同社は、マスマーケット向け衝突回避システムで用いられているような消費電力の少ないプロセッサを使い、より精度の高い知覚システムを開発している。インテリジェントカーのエコシステムにおいて、これは重要なニッチ分野だと言える。
AEB(衝突被害軽減ブレーキ)の販売量は、車両に標準装備されるようになってから飛躍的に増えた。JATOのレポートによると、自動車販売台数に占めるAEBの標準装備比率は、2016年モデルイヤー(年式)が6%であったのに対し、2018年は39%、2019年は49%と急増している。
今回の買収を最初に報じたCNBCによると、DeepScaleのCEO、Forrest Iandolaが「テスラのオートパイロットチームに加入した」とツイートしたという。
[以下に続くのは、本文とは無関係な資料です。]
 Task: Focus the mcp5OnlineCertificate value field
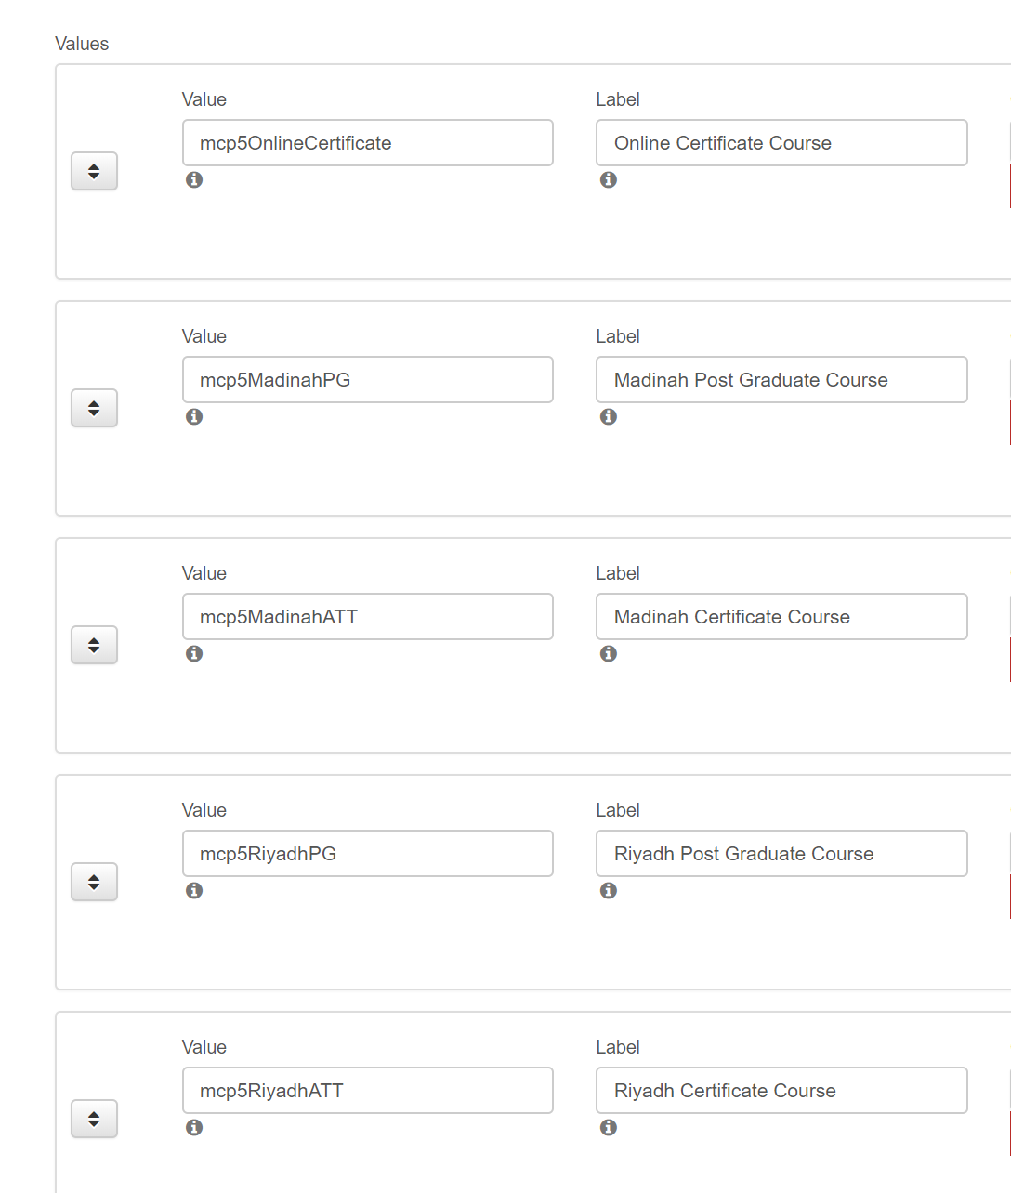point(368,143)
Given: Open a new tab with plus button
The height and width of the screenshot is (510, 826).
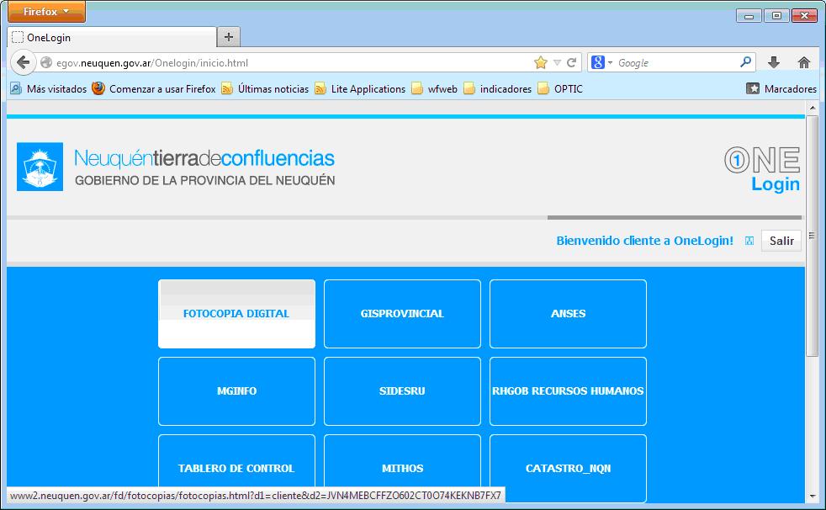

Iandolaは、カリフォルニア大学バークレー校で電気工学とコンピュータサイエンスの博士号を取得し、ディープニューラルネットワークの研究を行った。
AEBやアダプティブクルーズコントロールなどは、比較的リソースが少ないデバイスで動作し、現状はインテル傘下のモービルアイが市場を独占している。SAE(米国自動車技術協会)の自動化レベル3以上のシステムでは、リソースが少ないデバイスで必要な精度を実現するのは困難であり、エヌビディアの高性能SoC「Xavier」などが必要になってくる。
DeepScaleはニッチ領域に特化していることで、単独での事業運営に限界を感じていたのかもしれない。今回のディールについては、テスラもDeepScaleも発表をしておらず、買収価額の妥当性は現時点では不明だ。